Rereading that, maybe it wouldn't be so bad. Maybe folks would migrate to better languages. Others might actually learn more about how loose C is in practice. The optimization passes could be migrated to the linters rather than the compiler to explain "hey, you could reorder your code to This Way and gain some performance". Maybe these passes would then gain some prose explaining what and why of them.

Then again, I have no idea such a C would be specified at ISO to disallow these optimizations while still allowing for architectures to not be forced into twos-complement representations or the like because "it's faster/easier for them".

Python cryptography, Rust, and Gentoo

Posted Feb 16, 2021 15:28 UTC (Tue) by anton (subscriber, #25547) [Link]

As I wrote: "I mean C as used in many programs", and I actually point to a paper where I explain this in more detail.

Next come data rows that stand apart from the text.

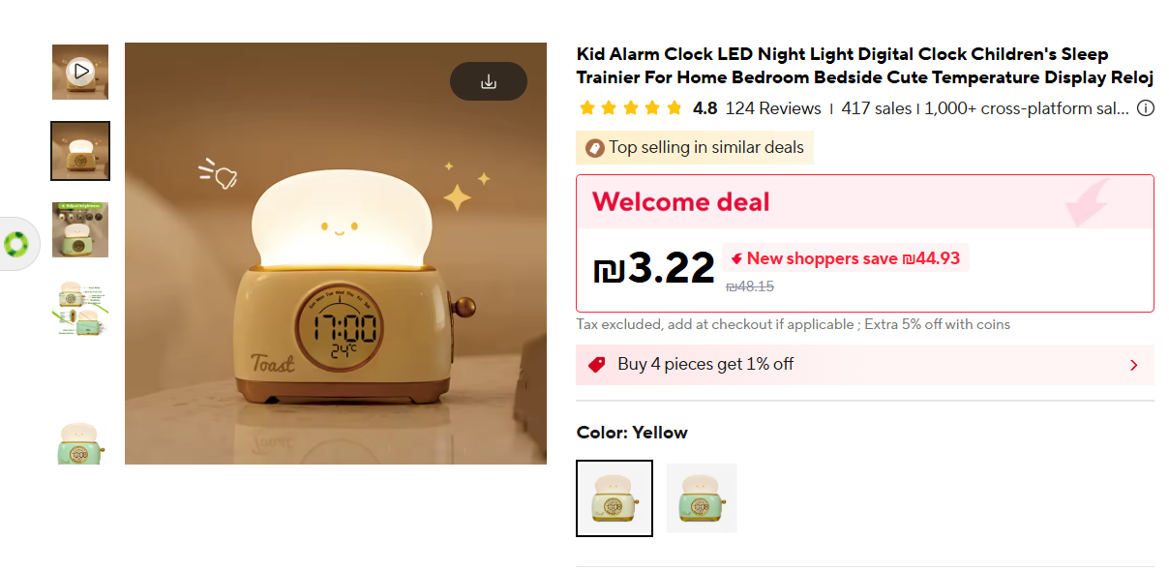
Task: Click the star rating icons
Action: [x=631, y=108]
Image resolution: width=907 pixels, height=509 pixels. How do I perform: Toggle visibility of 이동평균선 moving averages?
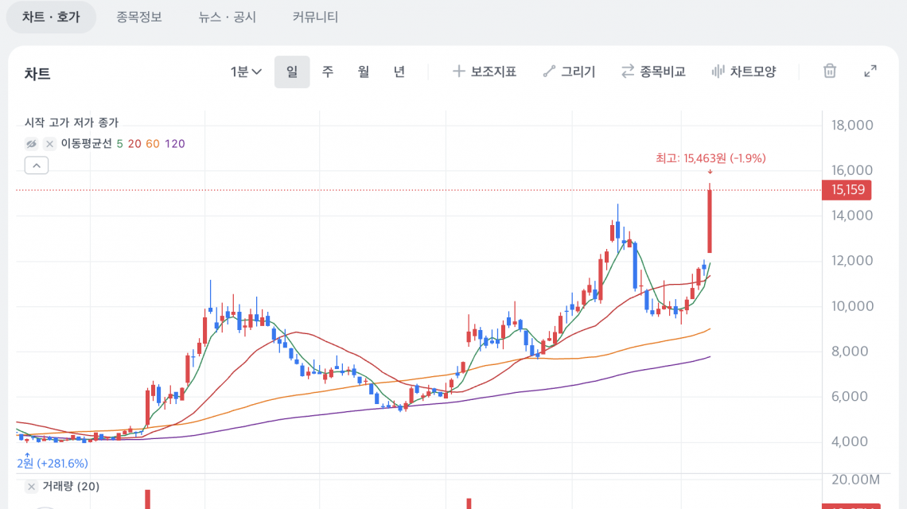[x=32, y=144]
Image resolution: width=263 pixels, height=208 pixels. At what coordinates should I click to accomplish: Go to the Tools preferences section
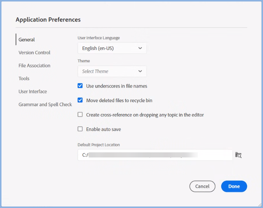(x=24, y=79)
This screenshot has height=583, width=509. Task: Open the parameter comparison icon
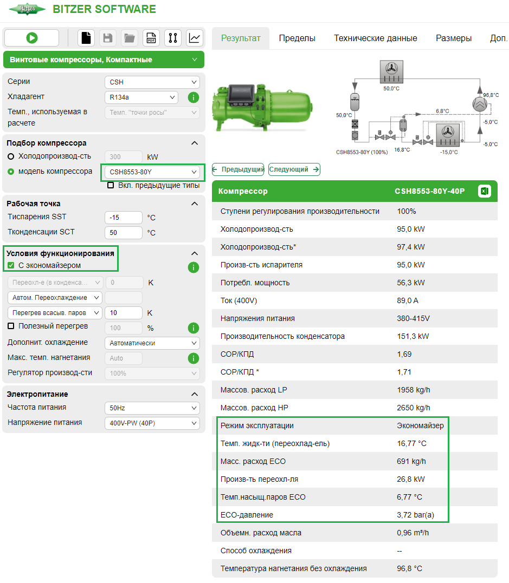tap(172, 38)
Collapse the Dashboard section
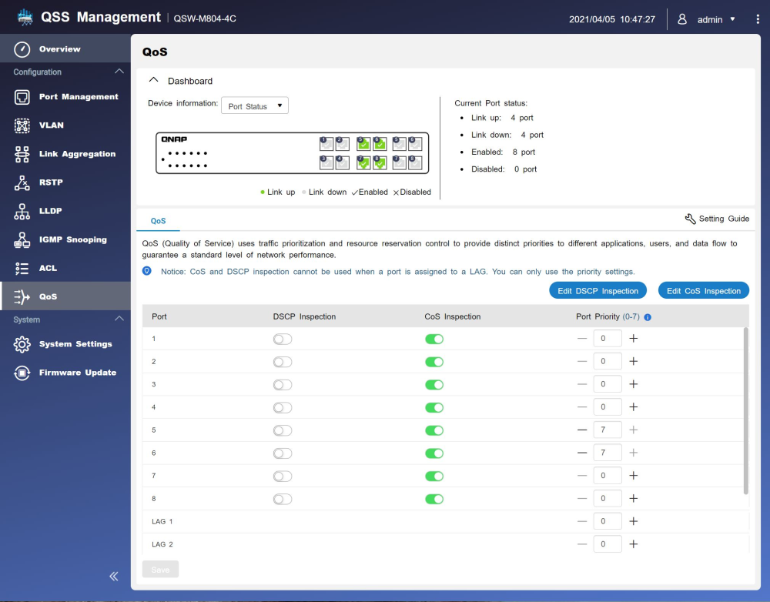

As for "pessimizing", it's certainly the case that advocates of adversarial C compilers claim that the adversarial behaviour is good for performance, invariably without giving any numbers to support these claims; maybe they think that repeating these claims and wishful thinking makes them true.

Wang et al. checked that for gcc-4.7 and clang-3.1 and found that the adversarial "optimizations" produced a minimal speedup on SPECint 2006, and that speedup could also be achieved by small changes to the source code in two places.

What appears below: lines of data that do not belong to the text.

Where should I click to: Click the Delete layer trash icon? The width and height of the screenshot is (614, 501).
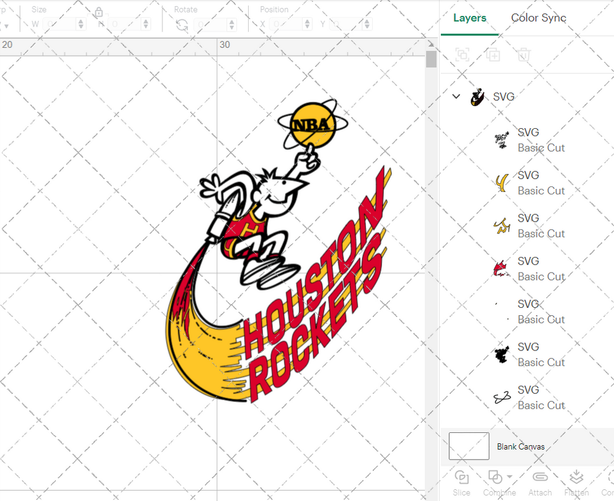tap(523, 55)
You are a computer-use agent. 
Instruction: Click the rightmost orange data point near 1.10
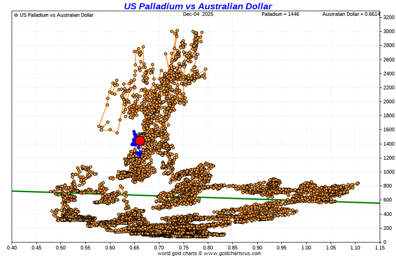pyautogui.click(x=357, y=183)
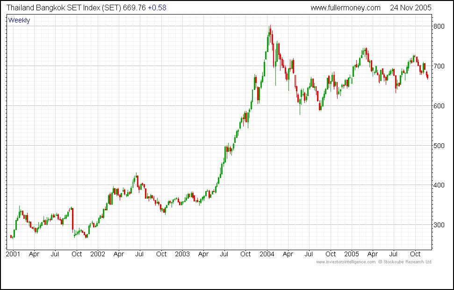This screenshot has width=454, height=290.
Task: Click the 2003 year marker on time axis
Action: [182, 254]
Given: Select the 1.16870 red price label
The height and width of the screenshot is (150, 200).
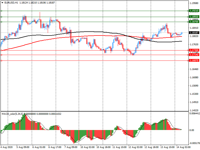Looking at the screenshot, I should [194, 61].
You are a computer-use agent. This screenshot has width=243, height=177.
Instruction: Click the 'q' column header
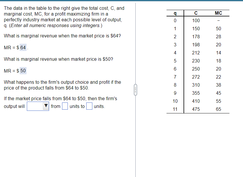pyautogui.click(x=175, y=13)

Yes, a performance advisor that points out places where changing the source code may improve performance would be a more productive way to spend both the compiler maintainer's and the compiler user's time than writing "optimizations" that break existing code, "sanitiziers" to find the places where the "optimizations" break it, and, on the programmer's side, "sanitizing" their code to withstand the latest attacks by "optimizers" (but not the next one). Moreover, such an advisor could point out optimizations that a programmer can do but a conformant compiler cannot (e.g., because there is an alias that even language lawyering cannot explain away). Of course, unlike maintained programs, benchmarks would not benefit from such a performance advisor, that's why no work goes into performance advisors; and conversely, "optimizations" don't break benchmarks (the compiler maintainers revert the "optimization" in that case), unlike other programs, and that's why we see "optimizations".

But what's more, by insisting on a very limited interpretation of what C means, the language lawyers remove opportunities for optimizations that programmers can make in the source code. I have discussed this at length.

I, too am skeptical that trying to change the C standard is the way to get rid of adversarial C compilers (not the least because you won't be able to achieve consensus with the implementors of these compilers on the committee), and I guess that's why advocates of adversarial compilers like to direct the blame for the misdeeds of these compilers at the standard, rather than at the compiler maintainers. It's not the standard that requires them to miscompile existing, tested and working, programs, it's the compiler maintainers' choice, so they alone are responsible.

Concerning architectures with other than two's complement representation of signed numbers, the last new such architecture was introduced over 50 years ago, and descendants of such architectures exist only in very few places and run select programs. There are far fewer of these machines than of the architectures (all two's-complement) that are not LLVM targets and that have brought about the parent article. And coding in a way that makes use of knowledge about the representation is one of the things that you can do for performance in a low-level language (and compilers do not perform all of these optimizations).